┌─ LISTED ENTRIES
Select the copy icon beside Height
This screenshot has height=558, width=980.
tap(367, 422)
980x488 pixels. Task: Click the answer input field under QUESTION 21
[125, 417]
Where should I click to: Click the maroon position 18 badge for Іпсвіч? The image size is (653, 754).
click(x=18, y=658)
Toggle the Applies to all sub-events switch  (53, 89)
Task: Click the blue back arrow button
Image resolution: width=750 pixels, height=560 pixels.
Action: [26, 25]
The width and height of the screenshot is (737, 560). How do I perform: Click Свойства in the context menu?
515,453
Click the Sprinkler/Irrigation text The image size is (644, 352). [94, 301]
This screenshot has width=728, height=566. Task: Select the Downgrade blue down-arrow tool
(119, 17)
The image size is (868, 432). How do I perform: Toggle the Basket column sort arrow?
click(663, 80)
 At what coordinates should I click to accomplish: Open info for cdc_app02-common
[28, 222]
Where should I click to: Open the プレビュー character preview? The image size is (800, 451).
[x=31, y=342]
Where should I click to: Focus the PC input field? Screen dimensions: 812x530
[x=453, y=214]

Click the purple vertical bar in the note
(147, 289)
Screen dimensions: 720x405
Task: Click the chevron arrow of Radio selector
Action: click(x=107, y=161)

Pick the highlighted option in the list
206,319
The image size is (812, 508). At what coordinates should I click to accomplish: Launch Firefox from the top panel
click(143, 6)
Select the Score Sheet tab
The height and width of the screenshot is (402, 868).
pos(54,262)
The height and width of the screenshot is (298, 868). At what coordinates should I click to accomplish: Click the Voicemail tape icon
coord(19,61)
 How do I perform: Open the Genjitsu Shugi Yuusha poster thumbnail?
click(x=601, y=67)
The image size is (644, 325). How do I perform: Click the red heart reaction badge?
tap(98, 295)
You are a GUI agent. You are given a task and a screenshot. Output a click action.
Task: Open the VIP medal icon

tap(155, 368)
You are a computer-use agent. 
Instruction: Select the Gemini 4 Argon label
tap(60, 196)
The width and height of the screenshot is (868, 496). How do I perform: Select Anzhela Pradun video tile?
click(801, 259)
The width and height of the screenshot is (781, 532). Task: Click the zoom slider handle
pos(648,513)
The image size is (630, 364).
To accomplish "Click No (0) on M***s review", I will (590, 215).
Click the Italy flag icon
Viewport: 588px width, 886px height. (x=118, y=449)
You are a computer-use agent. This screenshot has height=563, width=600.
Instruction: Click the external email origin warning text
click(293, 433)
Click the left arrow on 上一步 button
└─
* EXERCISE REQUIREMENTS *
Set down only the lines above that fall between the line holding "The image size is (630, 364)." and the line holding "You are a computer-use agent. This", inclusive, keeping each exact.

* OUTPUT *
The image size is (630, 364).
To accomplish "Click No (0) on M***s review", I will (590, 215).
Click the Italy flag icon
Viewport: 588px width, 886px height. (x=118, y=449)
You are a computer-use agent. This screenshot has height=563, width=600.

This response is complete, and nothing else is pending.